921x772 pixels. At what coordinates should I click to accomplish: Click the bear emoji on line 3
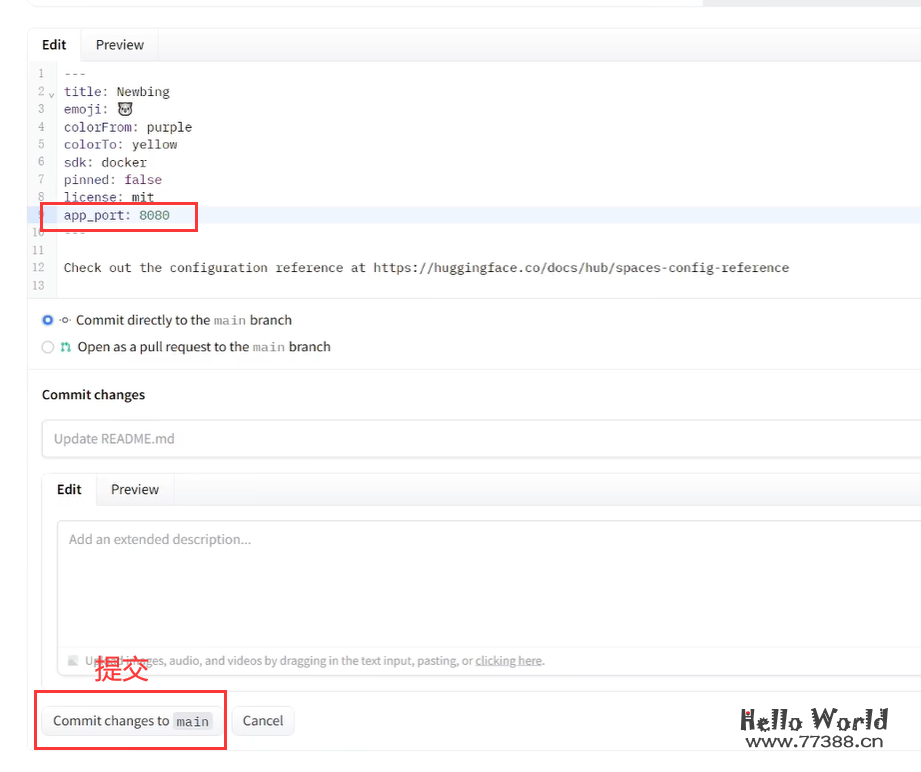coord(125,109)
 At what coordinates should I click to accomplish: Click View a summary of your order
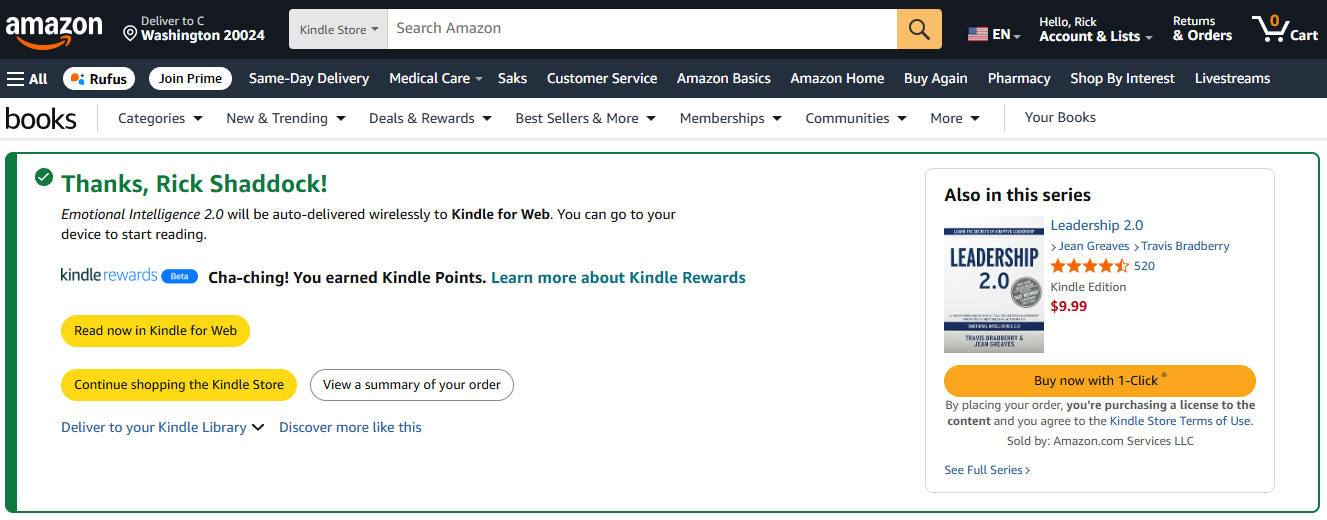click(x=411, y=385)
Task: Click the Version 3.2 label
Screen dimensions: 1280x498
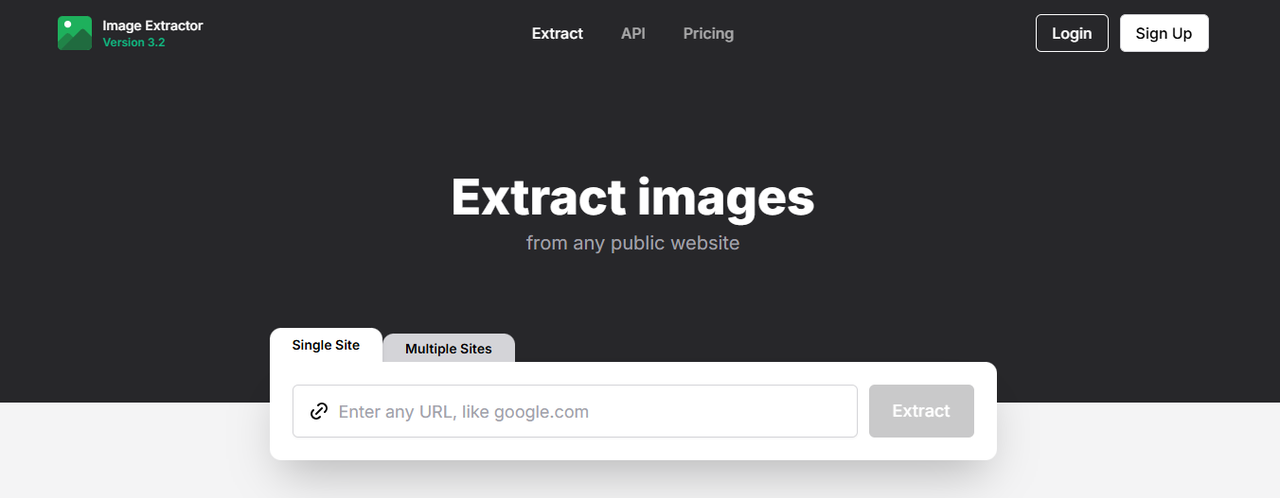Action: (x=133, y=43)
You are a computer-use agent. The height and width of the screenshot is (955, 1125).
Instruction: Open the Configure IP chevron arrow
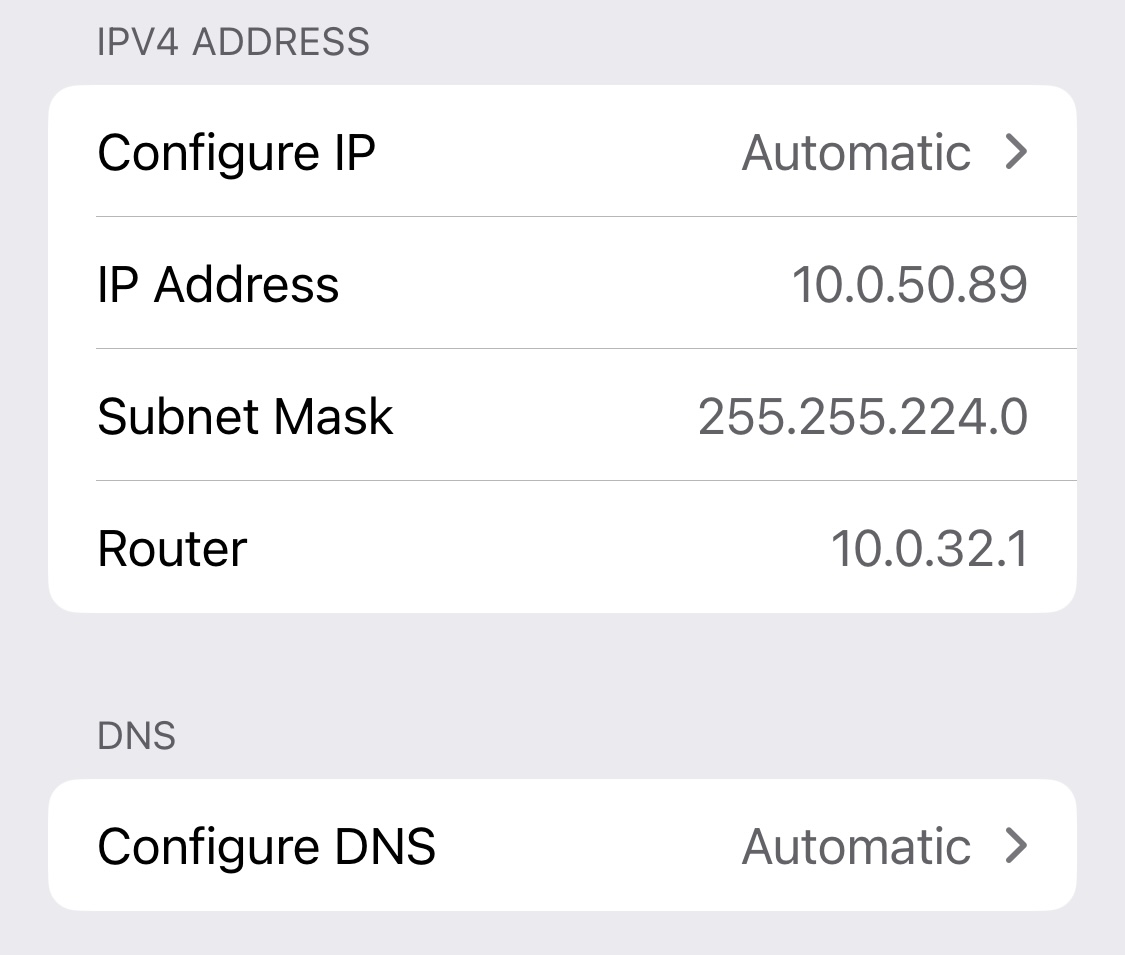click(x=1016, y=151)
═══
Retype the full listing exactly; pictures stay out.

921x772 pixels. At what coordinates should I click to accomplish: Click the bear emoji on line 3
coord(125,109)
 At what coordinates should I click to accomplish: Click View a summary of your order
click(x=411, y=385)
Task: Click the Version 3.2 label
Screen dimensions: 1280x498
Action: (x=133, y=43)
You are a computer-use agent. The height and width of the screenshot is (955, 1125).
Instruction: Open the Configure IP chevron arrow
click(x=1016, y=151)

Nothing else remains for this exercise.